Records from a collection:
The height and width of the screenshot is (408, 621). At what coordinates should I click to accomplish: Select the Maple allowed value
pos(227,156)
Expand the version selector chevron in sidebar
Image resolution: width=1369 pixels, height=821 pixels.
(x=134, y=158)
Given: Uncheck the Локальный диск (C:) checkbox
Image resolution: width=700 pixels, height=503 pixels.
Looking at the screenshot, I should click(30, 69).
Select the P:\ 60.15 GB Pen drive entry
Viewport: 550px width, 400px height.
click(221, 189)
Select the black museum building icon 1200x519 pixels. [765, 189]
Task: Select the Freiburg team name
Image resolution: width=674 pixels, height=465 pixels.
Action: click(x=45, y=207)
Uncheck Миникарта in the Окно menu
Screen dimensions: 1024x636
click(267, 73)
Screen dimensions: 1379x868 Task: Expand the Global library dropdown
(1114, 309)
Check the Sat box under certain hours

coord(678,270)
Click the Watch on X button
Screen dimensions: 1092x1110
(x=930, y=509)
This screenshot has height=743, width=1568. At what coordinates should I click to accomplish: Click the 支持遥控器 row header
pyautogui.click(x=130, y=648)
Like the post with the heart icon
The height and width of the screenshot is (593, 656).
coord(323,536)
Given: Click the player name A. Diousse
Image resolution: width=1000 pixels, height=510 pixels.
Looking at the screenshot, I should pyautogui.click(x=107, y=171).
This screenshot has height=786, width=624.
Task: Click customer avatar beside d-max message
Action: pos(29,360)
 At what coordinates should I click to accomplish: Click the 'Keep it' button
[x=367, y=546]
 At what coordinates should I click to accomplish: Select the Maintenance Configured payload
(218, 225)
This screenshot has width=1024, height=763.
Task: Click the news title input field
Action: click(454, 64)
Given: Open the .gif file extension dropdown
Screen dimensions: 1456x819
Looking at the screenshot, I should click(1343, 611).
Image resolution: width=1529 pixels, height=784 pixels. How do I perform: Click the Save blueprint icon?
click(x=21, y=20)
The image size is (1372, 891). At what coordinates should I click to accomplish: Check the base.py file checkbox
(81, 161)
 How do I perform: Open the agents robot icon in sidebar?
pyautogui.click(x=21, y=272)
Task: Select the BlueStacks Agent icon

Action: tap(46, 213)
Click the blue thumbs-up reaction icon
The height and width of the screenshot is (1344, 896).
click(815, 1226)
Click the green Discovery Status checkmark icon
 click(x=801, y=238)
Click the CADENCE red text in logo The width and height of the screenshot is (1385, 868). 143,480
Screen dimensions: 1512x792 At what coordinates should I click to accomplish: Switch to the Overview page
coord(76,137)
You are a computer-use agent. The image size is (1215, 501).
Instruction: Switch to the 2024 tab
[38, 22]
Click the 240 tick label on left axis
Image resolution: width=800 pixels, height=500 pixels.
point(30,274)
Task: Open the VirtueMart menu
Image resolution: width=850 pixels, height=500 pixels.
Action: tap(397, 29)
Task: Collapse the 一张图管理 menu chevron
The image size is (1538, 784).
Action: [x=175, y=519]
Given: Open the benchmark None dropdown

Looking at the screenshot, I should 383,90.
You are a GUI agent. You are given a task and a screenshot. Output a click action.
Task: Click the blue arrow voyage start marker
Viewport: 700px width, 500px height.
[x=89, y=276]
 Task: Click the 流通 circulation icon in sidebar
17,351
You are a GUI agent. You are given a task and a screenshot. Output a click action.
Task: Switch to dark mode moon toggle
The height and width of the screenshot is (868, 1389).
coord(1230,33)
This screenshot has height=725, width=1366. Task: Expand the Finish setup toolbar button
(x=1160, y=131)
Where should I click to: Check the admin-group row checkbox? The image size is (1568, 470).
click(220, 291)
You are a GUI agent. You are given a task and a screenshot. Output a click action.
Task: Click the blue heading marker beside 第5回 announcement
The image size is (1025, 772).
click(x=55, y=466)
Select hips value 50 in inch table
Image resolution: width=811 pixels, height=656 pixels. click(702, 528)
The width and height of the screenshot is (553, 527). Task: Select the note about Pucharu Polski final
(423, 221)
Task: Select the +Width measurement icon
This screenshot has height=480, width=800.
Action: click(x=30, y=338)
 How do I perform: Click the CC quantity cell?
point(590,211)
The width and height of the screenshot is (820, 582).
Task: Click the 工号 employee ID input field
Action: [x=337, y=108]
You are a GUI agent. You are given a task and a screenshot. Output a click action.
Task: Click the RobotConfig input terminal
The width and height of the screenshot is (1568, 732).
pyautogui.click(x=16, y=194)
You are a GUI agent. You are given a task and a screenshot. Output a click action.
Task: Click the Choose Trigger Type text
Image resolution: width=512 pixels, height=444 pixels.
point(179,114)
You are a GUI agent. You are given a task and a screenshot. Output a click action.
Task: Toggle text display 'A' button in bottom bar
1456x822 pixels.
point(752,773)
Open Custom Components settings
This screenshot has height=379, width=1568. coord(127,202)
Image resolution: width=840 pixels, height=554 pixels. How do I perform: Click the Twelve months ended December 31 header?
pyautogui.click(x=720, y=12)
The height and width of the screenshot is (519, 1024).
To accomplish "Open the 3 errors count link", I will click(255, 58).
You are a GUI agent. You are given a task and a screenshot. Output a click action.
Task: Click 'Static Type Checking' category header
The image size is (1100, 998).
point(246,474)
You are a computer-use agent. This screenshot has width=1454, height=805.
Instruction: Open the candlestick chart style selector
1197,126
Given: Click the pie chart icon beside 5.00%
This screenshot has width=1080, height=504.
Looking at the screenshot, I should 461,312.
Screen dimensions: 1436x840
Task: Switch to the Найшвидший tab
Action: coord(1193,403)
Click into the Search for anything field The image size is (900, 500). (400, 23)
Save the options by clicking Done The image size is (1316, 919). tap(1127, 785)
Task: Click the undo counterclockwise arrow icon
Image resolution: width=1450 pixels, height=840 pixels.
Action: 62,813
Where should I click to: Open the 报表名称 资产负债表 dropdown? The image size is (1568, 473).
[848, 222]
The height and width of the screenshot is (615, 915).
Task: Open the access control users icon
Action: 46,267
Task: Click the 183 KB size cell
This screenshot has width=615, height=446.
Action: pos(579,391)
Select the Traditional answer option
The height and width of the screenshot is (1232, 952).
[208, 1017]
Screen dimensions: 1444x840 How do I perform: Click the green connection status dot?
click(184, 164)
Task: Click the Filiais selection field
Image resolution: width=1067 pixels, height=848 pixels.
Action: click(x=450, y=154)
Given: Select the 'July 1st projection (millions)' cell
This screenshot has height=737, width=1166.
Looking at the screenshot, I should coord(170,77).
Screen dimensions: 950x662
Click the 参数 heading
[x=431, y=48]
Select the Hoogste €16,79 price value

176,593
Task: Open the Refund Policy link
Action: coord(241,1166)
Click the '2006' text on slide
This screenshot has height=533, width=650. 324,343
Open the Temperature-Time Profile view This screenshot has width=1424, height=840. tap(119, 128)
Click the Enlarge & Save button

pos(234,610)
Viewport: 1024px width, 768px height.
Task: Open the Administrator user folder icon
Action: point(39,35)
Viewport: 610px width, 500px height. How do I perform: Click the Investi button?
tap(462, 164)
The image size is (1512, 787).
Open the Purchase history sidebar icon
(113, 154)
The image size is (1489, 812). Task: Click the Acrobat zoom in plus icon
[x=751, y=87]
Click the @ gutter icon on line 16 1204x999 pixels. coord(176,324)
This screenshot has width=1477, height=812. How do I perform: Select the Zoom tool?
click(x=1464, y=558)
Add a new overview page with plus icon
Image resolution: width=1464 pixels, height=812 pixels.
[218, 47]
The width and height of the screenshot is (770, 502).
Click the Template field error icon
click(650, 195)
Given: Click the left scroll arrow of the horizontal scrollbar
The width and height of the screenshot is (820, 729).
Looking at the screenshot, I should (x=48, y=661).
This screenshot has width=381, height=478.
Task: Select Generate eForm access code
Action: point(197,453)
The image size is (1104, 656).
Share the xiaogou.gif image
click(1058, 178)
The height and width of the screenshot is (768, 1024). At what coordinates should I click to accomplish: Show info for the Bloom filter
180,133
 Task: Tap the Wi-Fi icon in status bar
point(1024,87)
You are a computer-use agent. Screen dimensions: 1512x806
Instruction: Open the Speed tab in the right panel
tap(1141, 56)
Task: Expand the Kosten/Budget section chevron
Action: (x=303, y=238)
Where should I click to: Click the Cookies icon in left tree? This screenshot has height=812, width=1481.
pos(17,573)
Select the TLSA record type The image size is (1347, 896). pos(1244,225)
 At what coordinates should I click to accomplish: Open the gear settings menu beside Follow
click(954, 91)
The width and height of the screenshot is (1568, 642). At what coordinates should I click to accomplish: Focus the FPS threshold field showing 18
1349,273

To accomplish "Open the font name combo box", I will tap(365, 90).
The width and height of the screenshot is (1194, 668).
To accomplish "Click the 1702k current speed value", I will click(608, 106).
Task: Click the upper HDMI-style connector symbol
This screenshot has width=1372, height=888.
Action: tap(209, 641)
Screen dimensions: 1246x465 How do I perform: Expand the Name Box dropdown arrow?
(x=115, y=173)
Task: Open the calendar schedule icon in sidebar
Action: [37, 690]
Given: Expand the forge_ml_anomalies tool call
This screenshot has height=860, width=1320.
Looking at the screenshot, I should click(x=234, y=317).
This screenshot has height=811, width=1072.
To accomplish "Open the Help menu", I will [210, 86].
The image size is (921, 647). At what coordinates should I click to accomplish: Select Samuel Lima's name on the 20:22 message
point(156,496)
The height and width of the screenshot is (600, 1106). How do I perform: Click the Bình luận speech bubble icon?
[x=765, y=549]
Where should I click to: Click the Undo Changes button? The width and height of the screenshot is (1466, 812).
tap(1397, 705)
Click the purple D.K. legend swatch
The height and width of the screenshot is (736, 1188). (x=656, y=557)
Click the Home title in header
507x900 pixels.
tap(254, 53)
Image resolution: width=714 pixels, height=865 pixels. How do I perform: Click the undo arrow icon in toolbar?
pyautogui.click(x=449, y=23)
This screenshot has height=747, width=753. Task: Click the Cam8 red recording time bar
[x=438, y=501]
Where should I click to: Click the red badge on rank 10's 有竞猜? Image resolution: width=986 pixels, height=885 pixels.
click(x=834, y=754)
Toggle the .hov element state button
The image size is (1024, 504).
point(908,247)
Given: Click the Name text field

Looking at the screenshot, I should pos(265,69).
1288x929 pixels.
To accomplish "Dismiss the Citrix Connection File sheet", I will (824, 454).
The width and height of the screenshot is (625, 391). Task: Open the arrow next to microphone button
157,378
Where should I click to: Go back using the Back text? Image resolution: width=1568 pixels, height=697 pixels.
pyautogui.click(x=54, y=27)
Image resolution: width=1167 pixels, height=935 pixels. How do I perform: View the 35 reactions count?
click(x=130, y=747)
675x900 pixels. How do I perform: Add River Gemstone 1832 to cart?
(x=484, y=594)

CHALLENGE:
Can you rewrite everything from the line containing "Given: Click the pie chart icon beside 5.00%" down to the line containing "Action: 62,813", putting "donut chart icon" in place of "pie chart icon" and changing nothing else?

TASK SOLUTION:
Given: Click the donut chart icon beside 5.00%
This screenshot has width=1080, height=504.
Looking at the screenshot, I should 461,312.
Screen dimensions: 1436x840
Task: Switch to the Найшвидший tab
Action: coord(1193,403)
Click into the Search for anything field The image size is (900, 500). (400, 23)
Save the options by clicking Done The image size is (1316, 919). tap(1127, 785)
Task: Click the undo counterclockwise arrow icon
Image resolution: width=1450 pixels, height=840 pixels.
Action: 62,813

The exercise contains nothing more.